↓

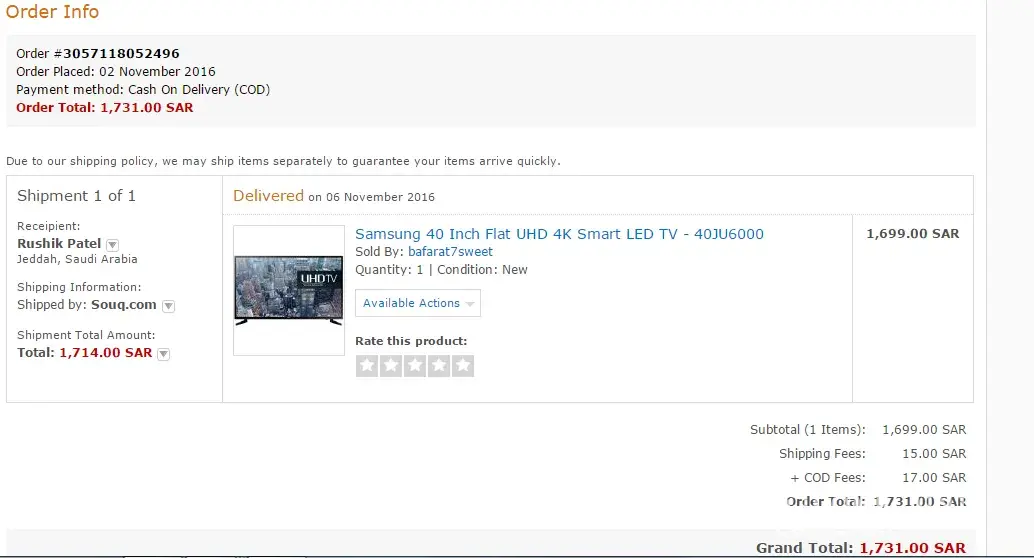Click order number 3057118052496
Viewport: 1034px width, 558px height.
(121, 53)
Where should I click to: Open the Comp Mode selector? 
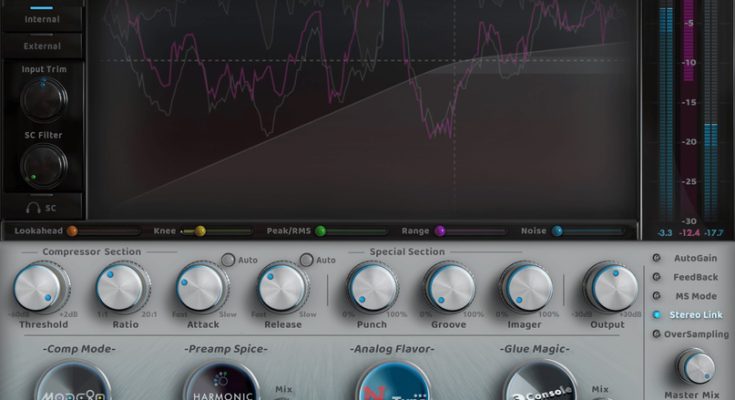74,385
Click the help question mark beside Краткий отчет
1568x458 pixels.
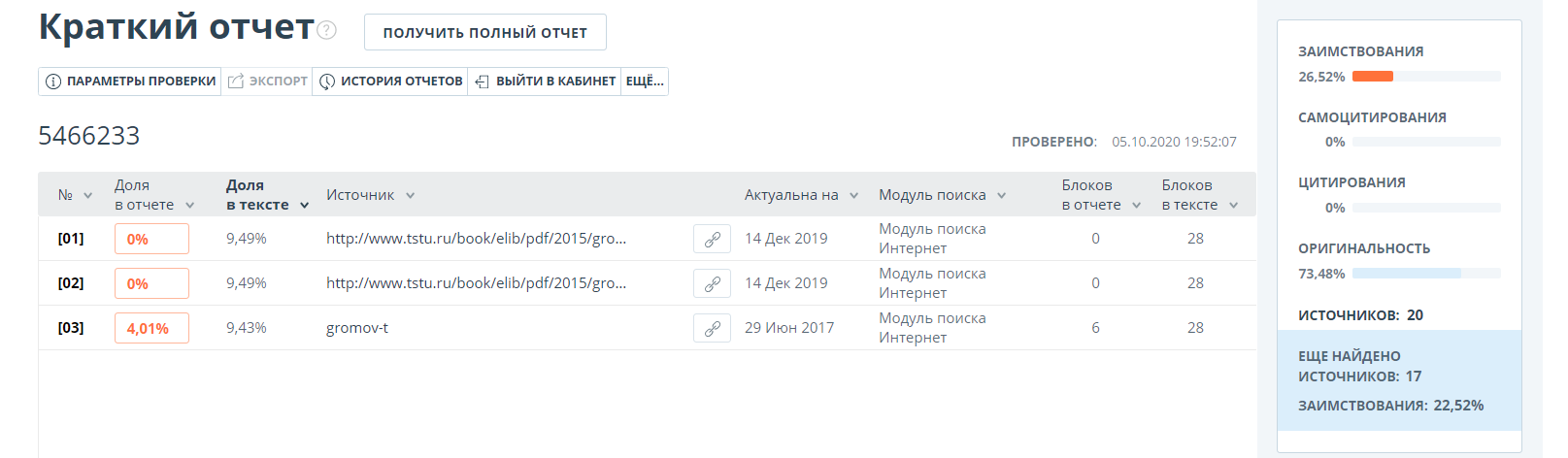[x=327, y=30]
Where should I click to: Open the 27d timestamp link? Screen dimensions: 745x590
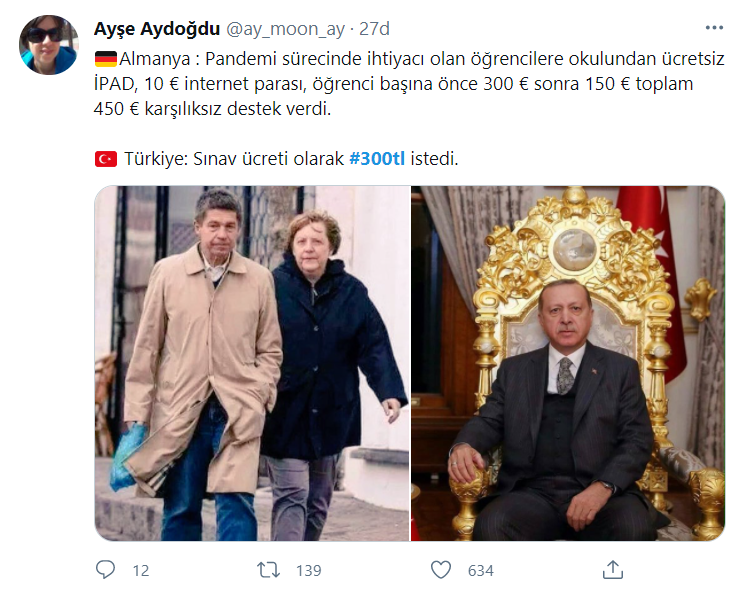click(x=374, y=29)
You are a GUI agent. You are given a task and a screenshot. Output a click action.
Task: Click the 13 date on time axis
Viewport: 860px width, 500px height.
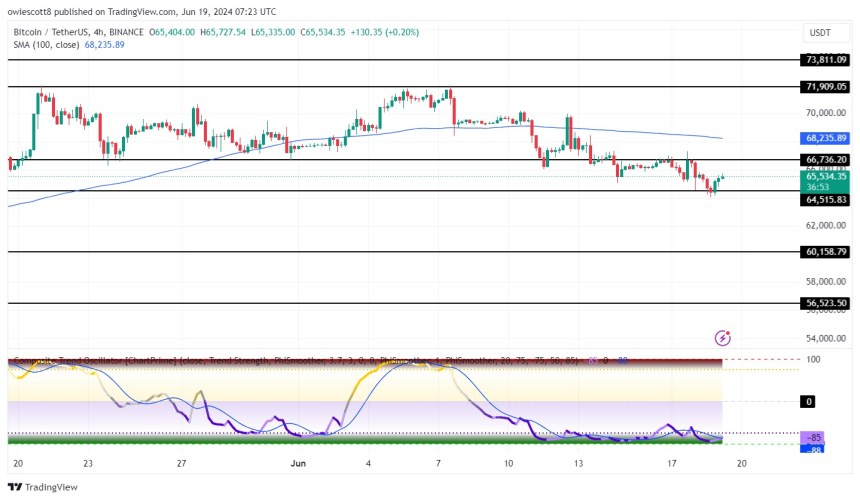pos(579,463)
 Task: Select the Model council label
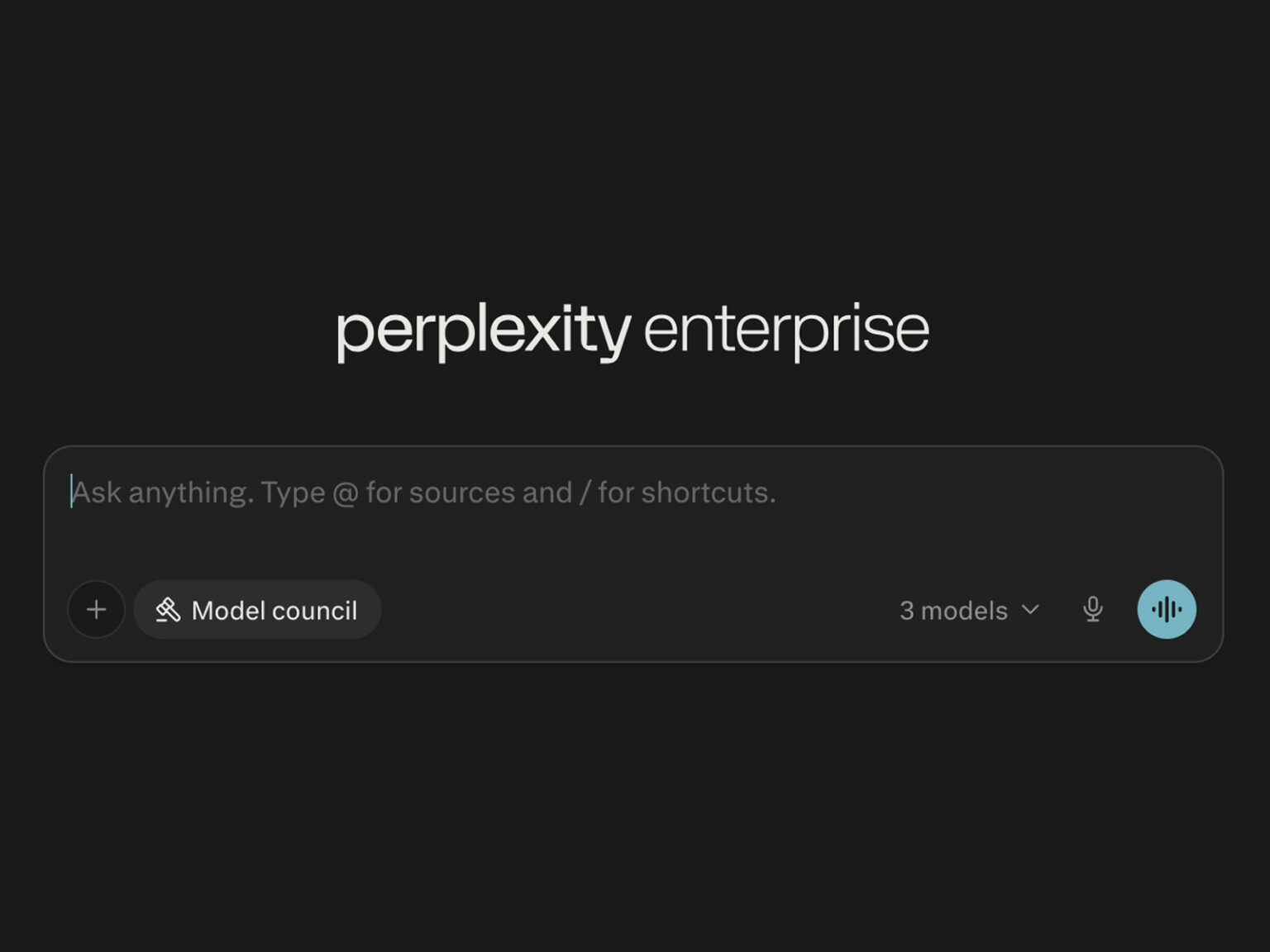275,610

↑

TASK STATEMENT:
Each line from the line containing "Task: Click the 13 date on time axis" through the last line above must be written out exactly, and every picture must be omitted.

REPLY TO THE EXERCISE:
Task: Click the 13 date on time axis
Viewport: 860px width, 500px height.
pos(579,463)
 Task: Select the Model council label
275,610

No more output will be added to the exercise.